__TEXT SHOWN__.
-- Opening Marker --

Goes Ahead volunteered on about April 10, 1876 to serve as a scout with units of the 7th Infantry of the United States Army against the traditional enemies of the Crow, the Sioux and Northern Cheyenne. On June 21, at the mouth of Rosebud Creek, six Crow scouts were detached from the 7th Infantry to go with Custer's Seventh Cavalry following the trail of a large Indian encampment up the Rosebud Creek valley. The six scouts included Goes Ahead, Hairy Moccasin, White Man Runs Him, Curly, White Swan, and Half Yellow Face (leader of the scouts). Custer's 7th Cavalry, about 650 men, were ordered to find and then engage a gathering of Sioux and Cheyenne who were expected to be on either Rosebud Creek or in the Little Bighorn valley. The six Crow scouts were sent with Custer because they were familiar with the Rosebud and Little Big Horn drainage.

-- Closing Marker --

__DATA SEGMENT__.

-- Opening Marker --

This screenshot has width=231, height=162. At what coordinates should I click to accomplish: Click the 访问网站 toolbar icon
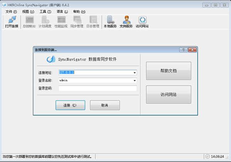pos(142,22)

-- Closing Marker --

__REQUIREMENT A__.
Answer these from the text about Goes Ahead, one per line:
(i) On about what date did Goes Ahead volunteer as a scout?
(ii) About how many men made up Custer's 7th Cavalry?
(iii) Which of the Crow scouts was their leader?
__REQUIREMENT B__. List every Crow scout that the text about Goes Ahead names as detached to go with Custer.

__SOLUTION A__.
(i) About April 10, 1876
(ii) About 650 men
(iii) Half Yellow Face

__SOLUTION B__.
Goes Ahead
Hairy Moccasin
White Man Runs Him
Curly
White Swan
Half Yellow Face